Giles also spoke about how locals can take the lead in finding ways to reduce flood risk.

Community leaders can play a key role by not allowing new development in flood-prone areas, and by “trying to find ways of working with water for the existing uses,” he said. Giles pointed to successes in Grand Forks, where that community bought out some property owners after floods four years ago, while investing in dikes and wetlands to both prevent and accommodate future floods.

Back at the Agassiz campground

In Agassiz, residents are already applying some of those principles by questioning whether a campsite should be developed on what appears to be flood-prone property. The campground owners, on the other hand, seem confident those concerns can be alleviated with proper planning.

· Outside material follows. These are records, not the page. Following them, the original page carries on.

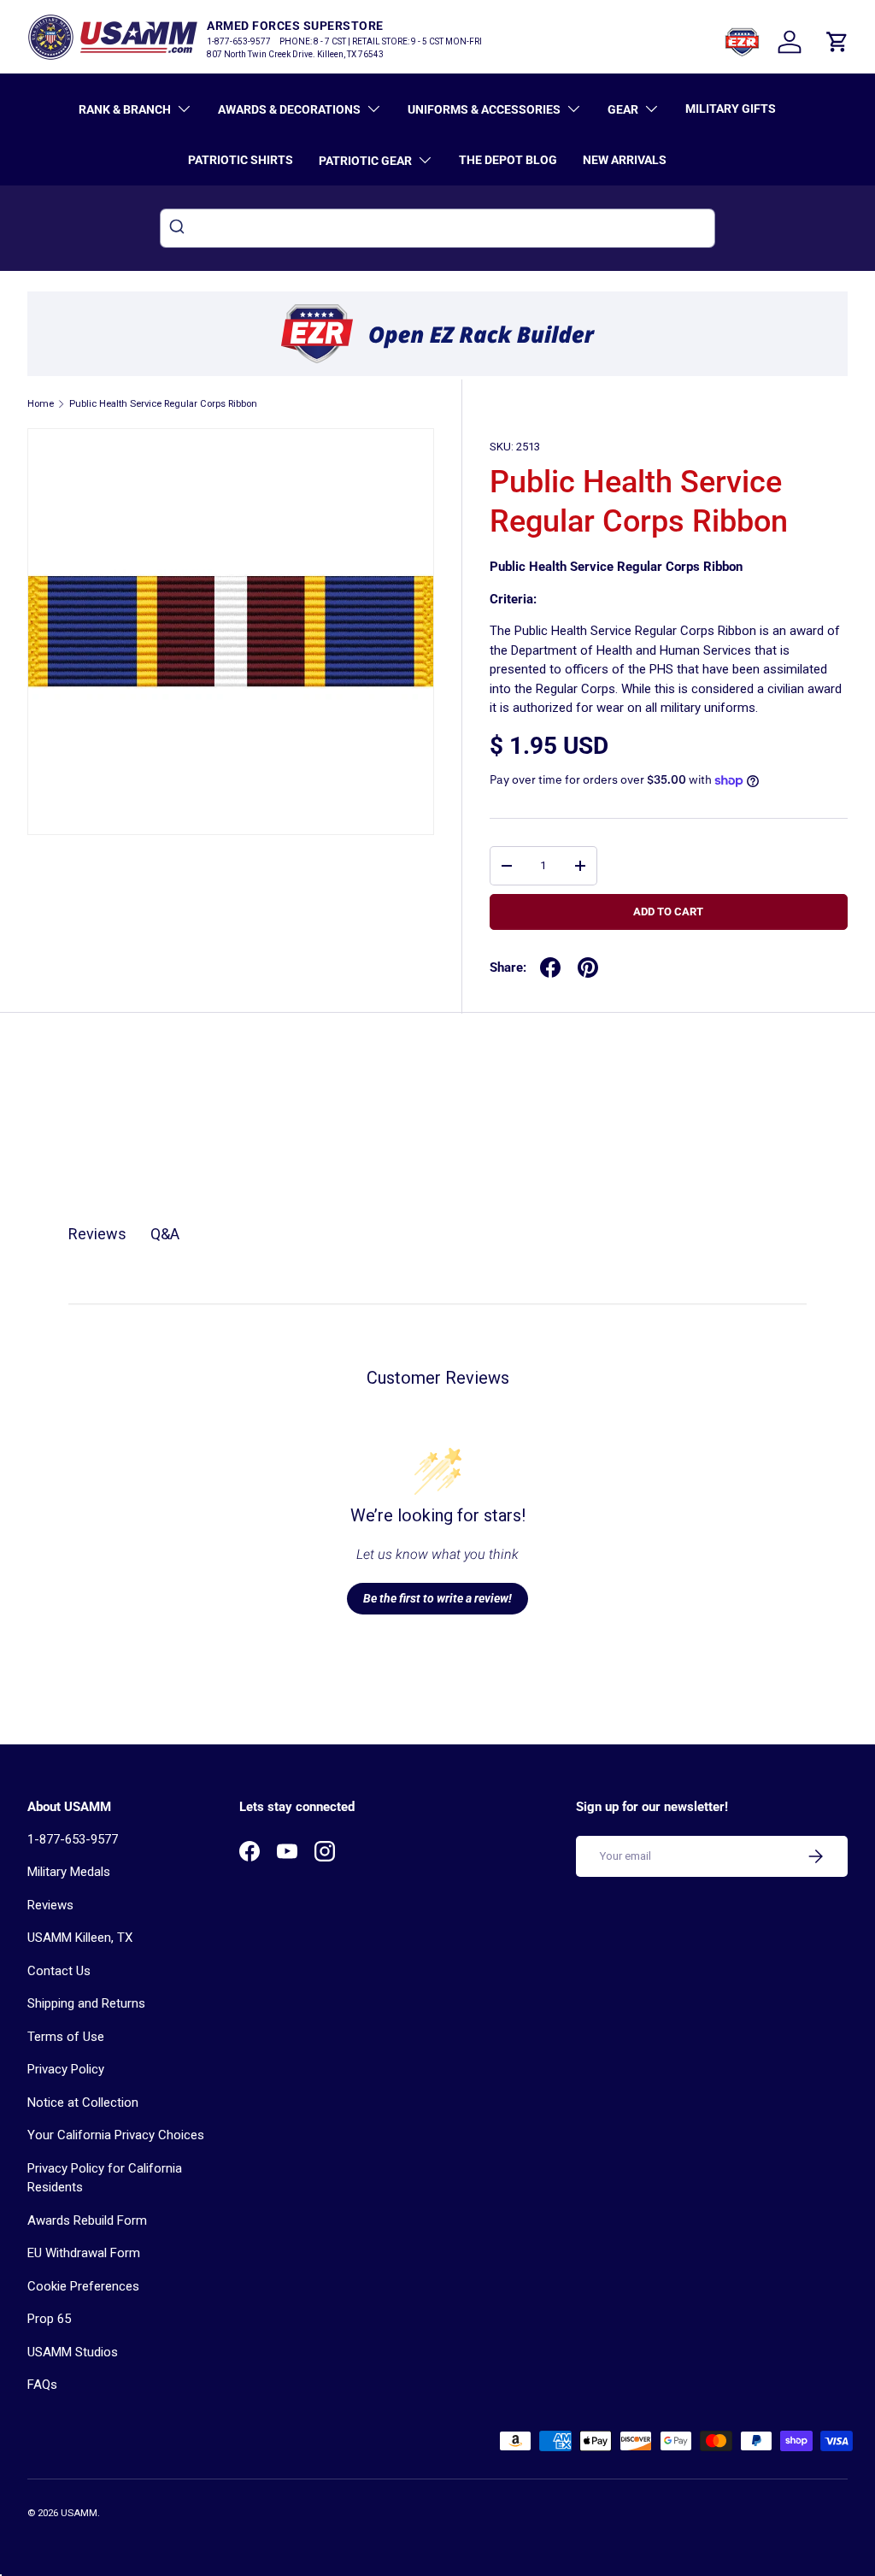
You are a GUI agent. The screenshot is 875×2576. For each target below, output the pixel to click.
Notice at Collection (82, 2102)
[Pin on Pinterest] (588, 967)
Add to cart (668, 911)
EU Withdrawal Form (83, 2253)
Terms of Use (65, 2036)
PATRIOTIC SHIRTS (240, 160)
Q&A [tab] (164, 1234)
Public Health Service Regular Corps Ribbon (163, 404)
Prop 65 (49, 2318)
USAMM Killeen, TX (79, 1937)
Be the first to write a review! (437, 1598)
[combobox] (437, 228)
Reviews (50, 1905)
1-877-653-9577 (72, 1839)
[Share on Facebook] (550, 967)
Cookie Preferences (83, 2286)
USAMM (79, 2513)
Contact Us (59, 1971)
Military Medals (68, 1871)
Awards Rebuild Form (87, 2220)
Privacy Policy (65, 2069)
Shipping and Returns (86, 2003)
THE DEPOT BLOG (508, 160)
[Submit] (179, 228)
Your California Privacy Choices (115, 2135)
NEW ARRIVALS (625, 160)
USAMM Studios (72, 2352)
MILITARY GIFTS (730, 108)
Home (40, 404)
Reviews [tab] (97, 1234)
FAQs (42, 2384)
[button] (837, 42)
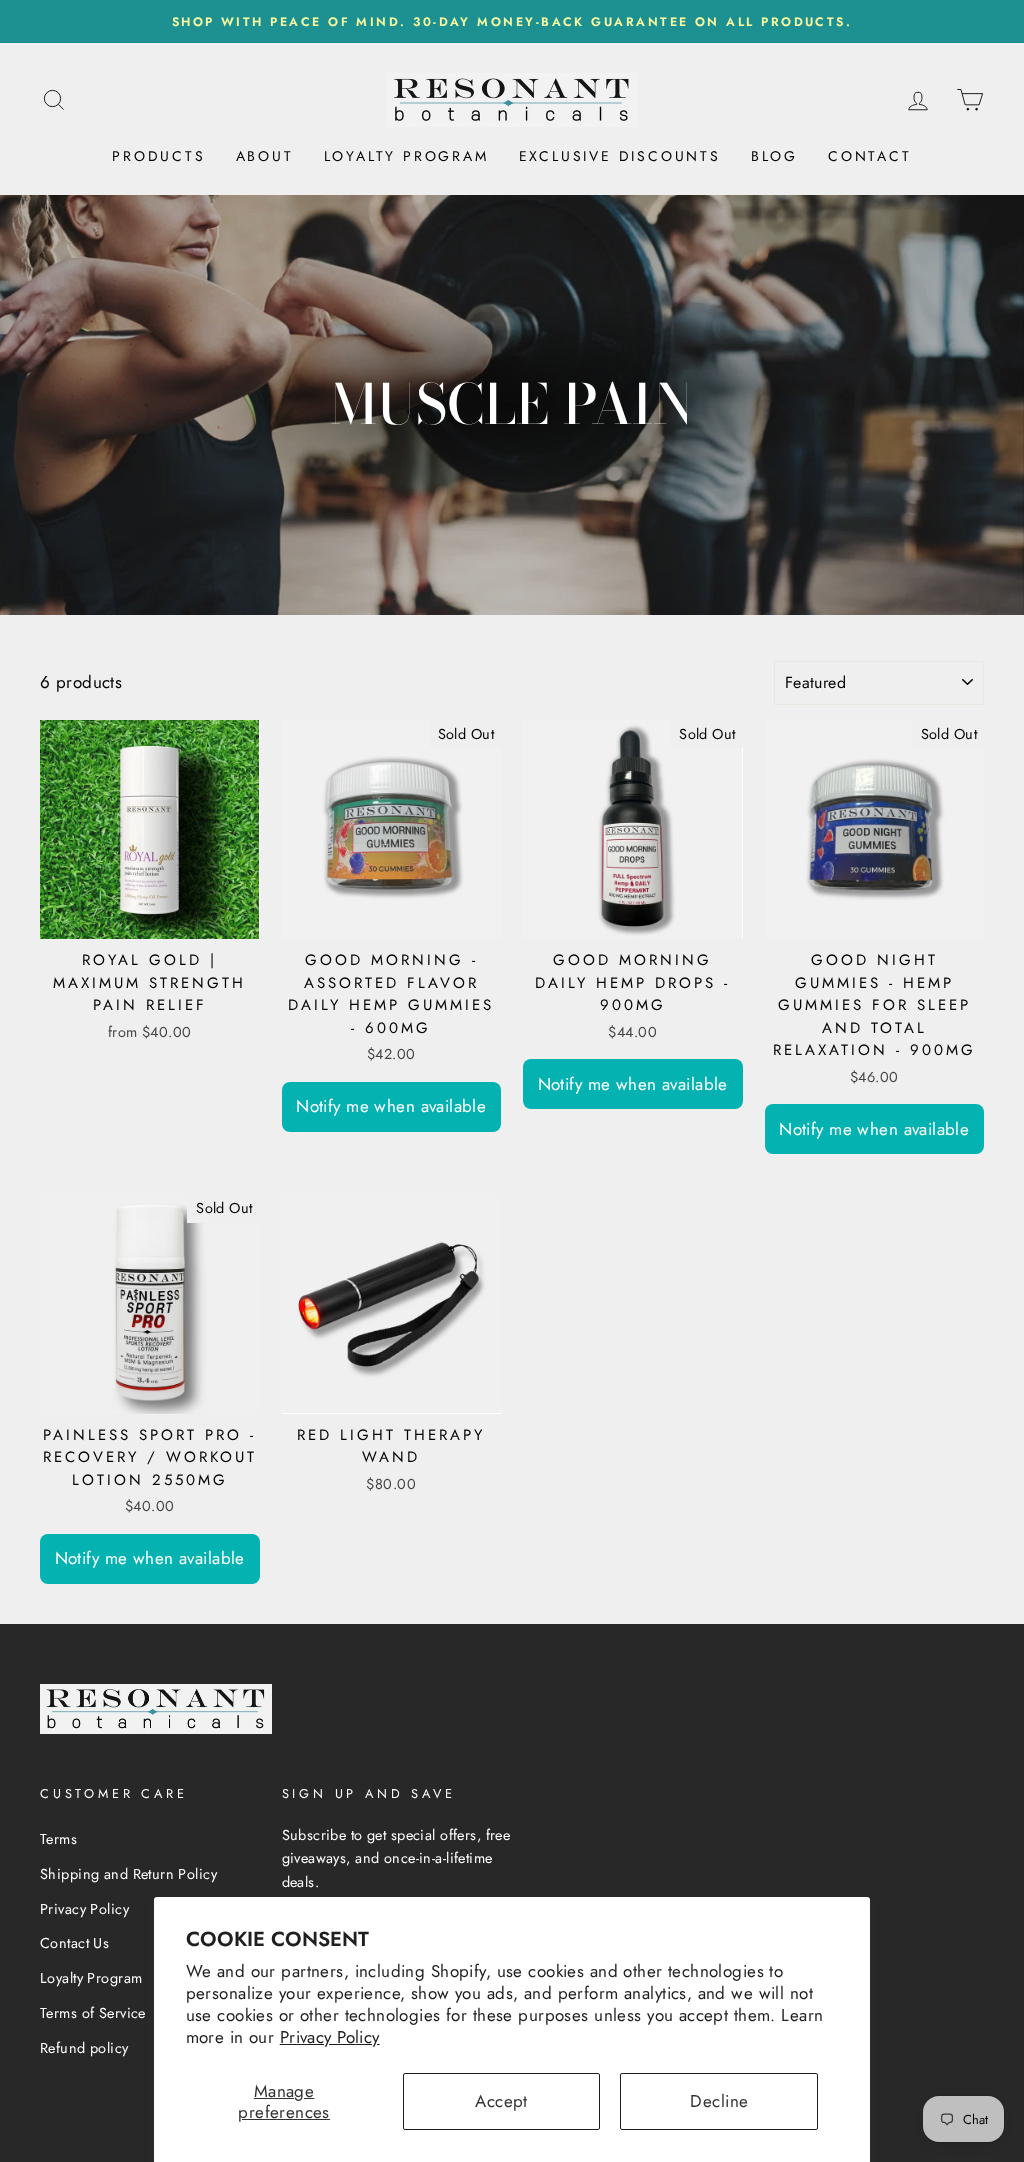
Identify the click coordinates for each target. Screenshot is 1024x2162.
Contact (870, 156)
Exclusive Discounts (620, 156)
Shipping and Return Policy (128, 1874)
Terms (58, 1839)
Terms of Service (93, 2013)
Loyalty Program (406, 156)
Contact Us (74, 1943)
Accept (501, 2101)
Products (158, 156)
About (265, 156)
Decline (719, 2101)
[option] (512, 21)
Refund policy (84, 2048)
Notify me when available (391, 1106)
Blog (774, 156)
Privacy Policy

Ryan Anderson, a representative for OTG Development, the company contracted out by the campground owners, told council that the owners planned to study how the existing ditch could accommodate more water to ensure neighbouring homes aren’t flooded in the event of another storm. This would focus on the existing campground, and would have implications for the expansion as well. But, Anderson said, the November storms were “an anomaly.”

“We understand there has been some flooding in the past, prior to doing the raising, but this was an extremely exacerbated condition,” he said.

“If we continue on with the same one, we don’t have a specific obligation to address the drainage. We don’t want to be in that position. We want to be in a position where we can address drainage concerns and understand how to make sure that the whole community and all the neighbours are in a better spot going forward.”

Staff noted that although the whole campsite doesn’t need to be built to the flood construction level required for buildings, it does need to be designed so it doesn’t flood on a regular basis. The floodplain system for the site needs to be designed for a one-in-200 year flood, but the drainage only needs to be designed for a one-in-20 year flood.

Kent council discussed the proposal following the public hearing. Coun. Susan Spaeti said she was against the redevelopment on principle, as the field is agricultural land. (It is exempt from ALR rules, as it is under two acres, and is currently zoned for rural residential.)

Ultimately, council agreed to table the rezoning motion until staff could help the applicants deal with their drainage issues, as well as other concerns like fencing and noise complaints brought up by residents.